Rebecca wrote to me in March, “Your book has been a fantastic source of information and comment. I am growing Hemlock in a cabinet… and I made a lab in my basement at home and tried to make poisons from plants ... Poison is a dark subject with a dark resonance and I want the viewer to feel a little uncomfortable but intrigued too—a bit like our morbid fascination with all things surrounding murder and that invisible, subtle power a poisoner wields.”
I have written a 500 word introduction to the exhibition catalogue but regret that I wasn’t able to travel to Britain for the opening in May.
Rebecca’s work can be viewed on her website is www.rebeccachesney.com
The Worried Well
In the second Quarterly Essay of 2005, Gail Bell investigates Australia’s
depression epidemic. Why, she wonders, do well over a million Australians now
take antidepressant drugs? Read more about this on The
Worried Well page.
The Sunday Age, 3 July 2005, describes The Worried Well as “an
intensely literate and thought-provoking essay” and “a joy to read”.
For the full review go to this link: http://www.theage.com.au/articles/2005/07/02/1119724847149.html
The Worried Well was ranked number 3 by Nielsen BookScan in the fastest
movers for week ending 2 July, 2005, and
number 15 by Neilsen BookScan from booksellers nationwide, 16-17 July 2005.
The Worried Well ranked number 2 in the Independents Top 10 Bestseller
list, SMH, 16-17 July 2005, and
number 6, 23-24 July, 2005.
Life Matters on Radio National 28 June 2005
Writer and pharmacist Gail Bell investigates what she calls “The Depression
Epidemic” in a thoughtful Quarterly Essay published this week. The interview
is available for download in MP3 format from the ABC website at: http://www.abc.net.au/rn/podcast/feeds/lifemats_20050628.mp3
Appearances
Gail appeared at the Sydney Writers' Festival on 27 May 2006 on a panel with Australian authors Georgia Blain and James Bradley, chaired by Dr Jeremy Fisher and presented by the Australian Society of Authors.
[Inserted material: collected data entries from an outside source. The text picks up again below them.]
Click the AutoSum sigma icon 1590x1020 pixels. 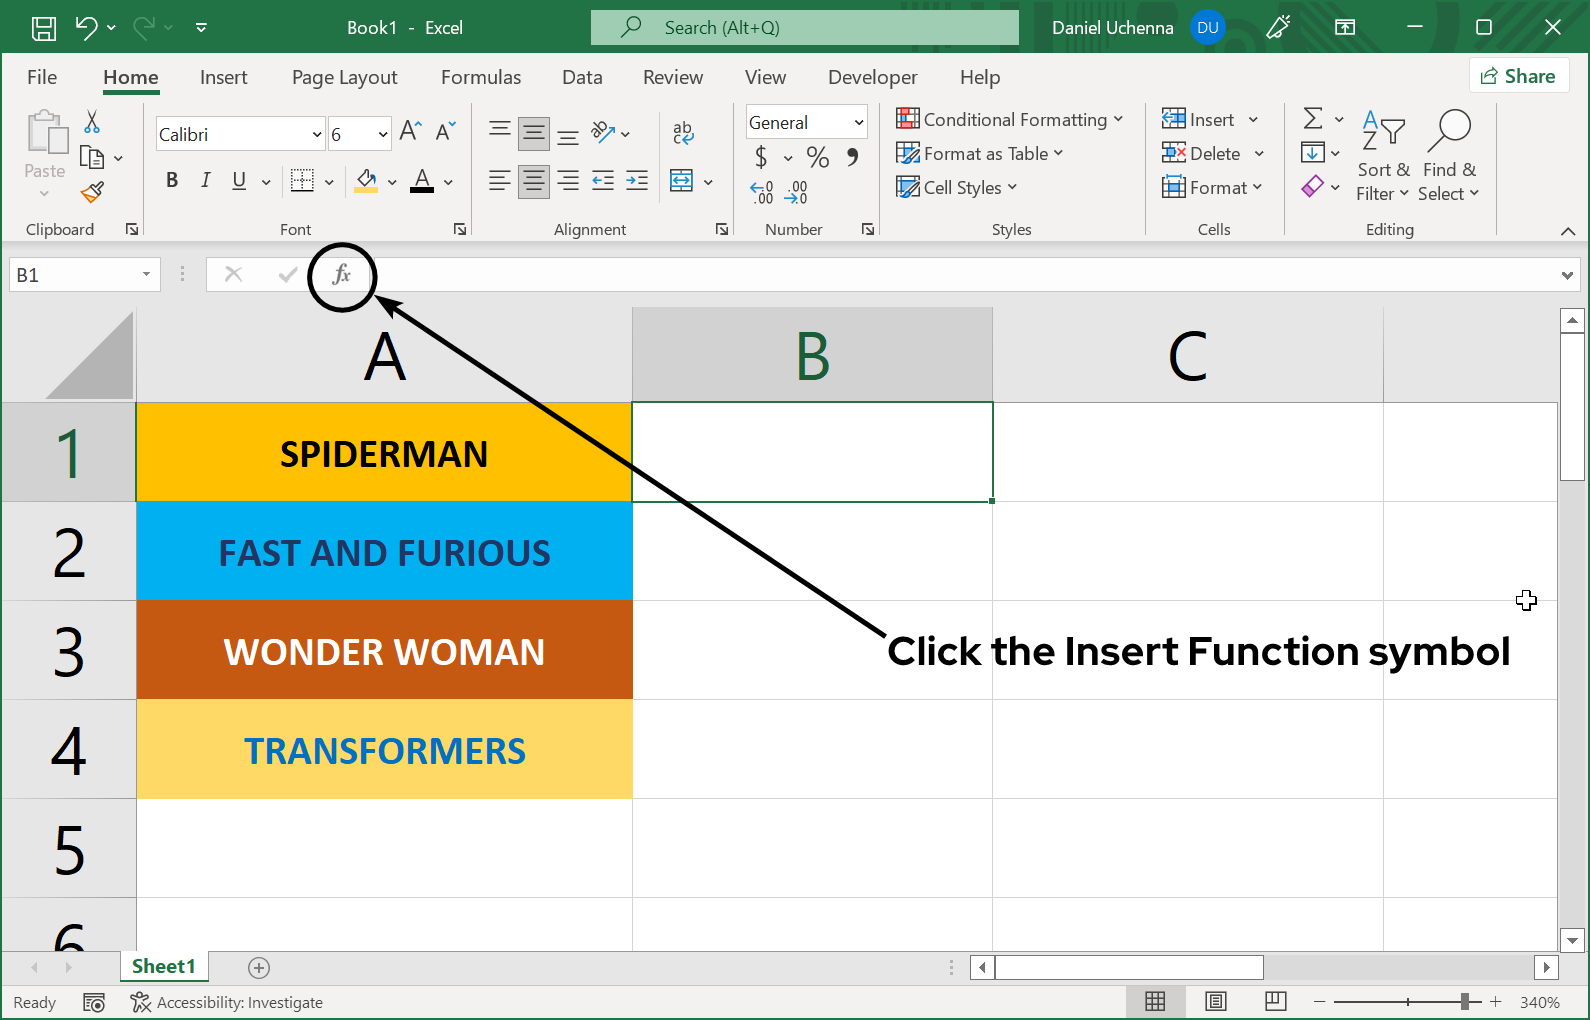(x=1313, y=119)
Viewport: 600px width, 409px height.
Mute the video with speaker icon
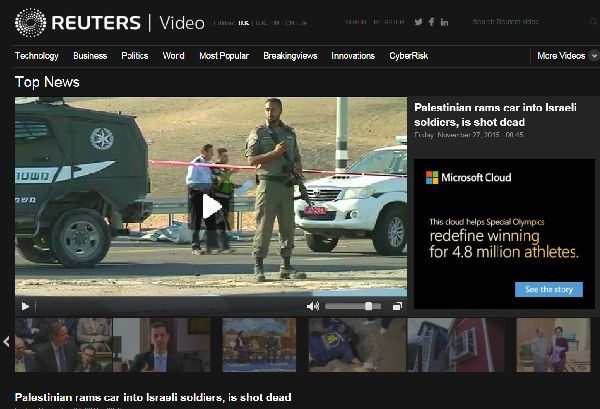[x=312, y=306]
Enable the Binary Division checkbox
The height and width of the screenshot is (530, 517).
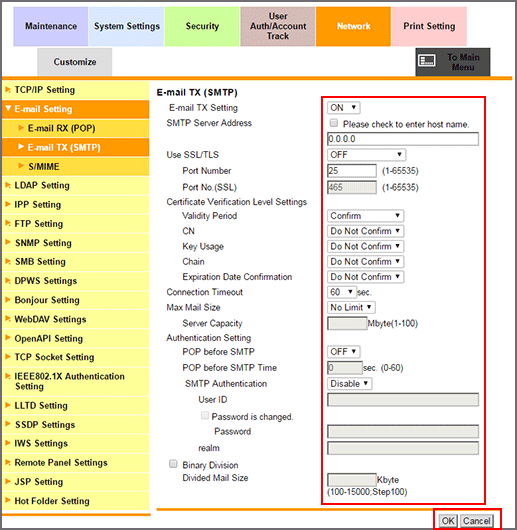tap(173, 464)
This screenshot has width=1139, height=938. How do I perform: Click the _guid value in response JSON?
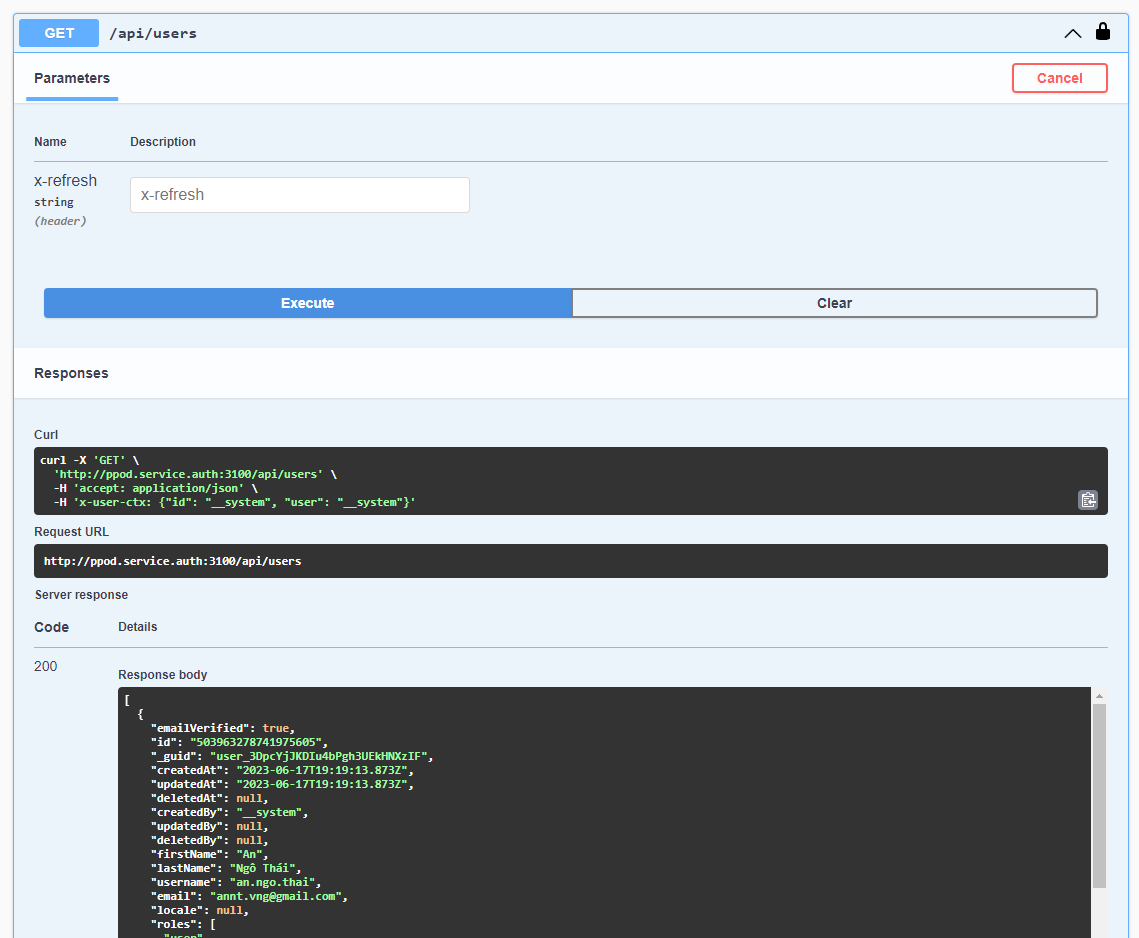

5-10 March 2006 - Adelaide Writers' Festival
Gail appeared in 2 sessions at the Festival:
* Wed 8 March in the West Tent, Pioneer Women's Memorial Gardens, for a solo session
"Meet The Author" at 1.15 pm
* Thurs 9 March, West Tent again, on a panel called "Too Chilling" with
Val McDermid, Nicholas Jose & Dorothy Johnson at 11 am
20th to 28th August 2005 - Melbourne Writers' Festival
Gail appeared in 2 sessions at the 2005 Melbourne Writers' Festival,
both on Saturday 20th August 2005:
- 12 noon in the Beckett Theatre, on a panel called "Depression" with
Esther McKay, author of Crime Scene, chaired by Martien Snellen.
- 6pm in the Merlyn Theatre, on a panel called "The Artist's Life"
with Alice Garner, Shalini Akhil, and Merlinda Bobis, chaired by Jane Clifton.